▶ ACTION ITEM:
Output every entry exactly as written, skipping any pictures.

[Stored data entries]
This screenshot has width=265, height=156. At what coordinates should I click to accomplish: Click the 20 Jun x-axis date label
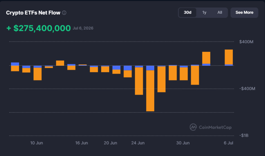click(110, 143)
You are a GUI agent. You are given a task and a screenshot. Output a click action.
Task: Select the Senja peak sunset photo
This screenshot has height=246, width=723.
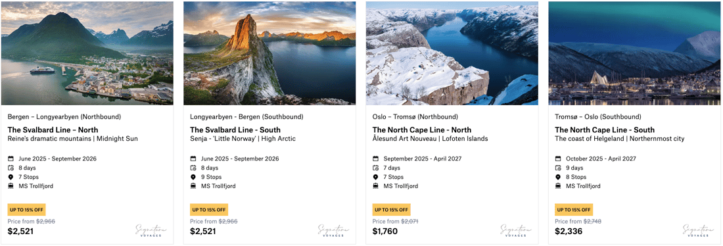(x=269, y=53)
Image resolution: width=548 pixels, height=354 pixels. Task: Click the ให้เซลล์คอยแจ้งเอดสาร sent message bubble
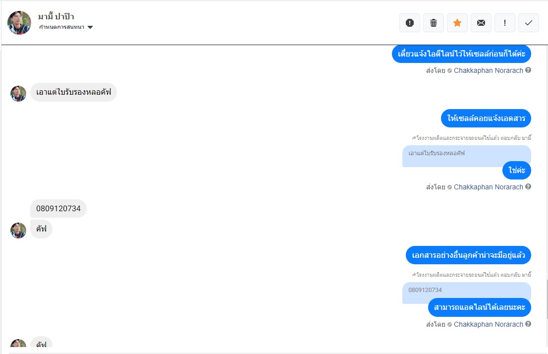click(x=486, y=118)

▶ REPLY TO THE TASK:
This screenshot has width=265, height=156. At what coordinates should I click to accomplish: Click the 20 Jun x-axis date label
click(110, 143)
You are a GUI agent. You are given a task and a screenshot. Output a click action.
Task: Select the Senja peak sunset photo
This screenshot has height=246, width=723.
(x=269, y=53)
Image resolution: width=548 pixels, height=354 pixels. Task: Click the ให้เซลล์คอยแจ้งเอดสาร sent message bubble
click(x=486, y=118)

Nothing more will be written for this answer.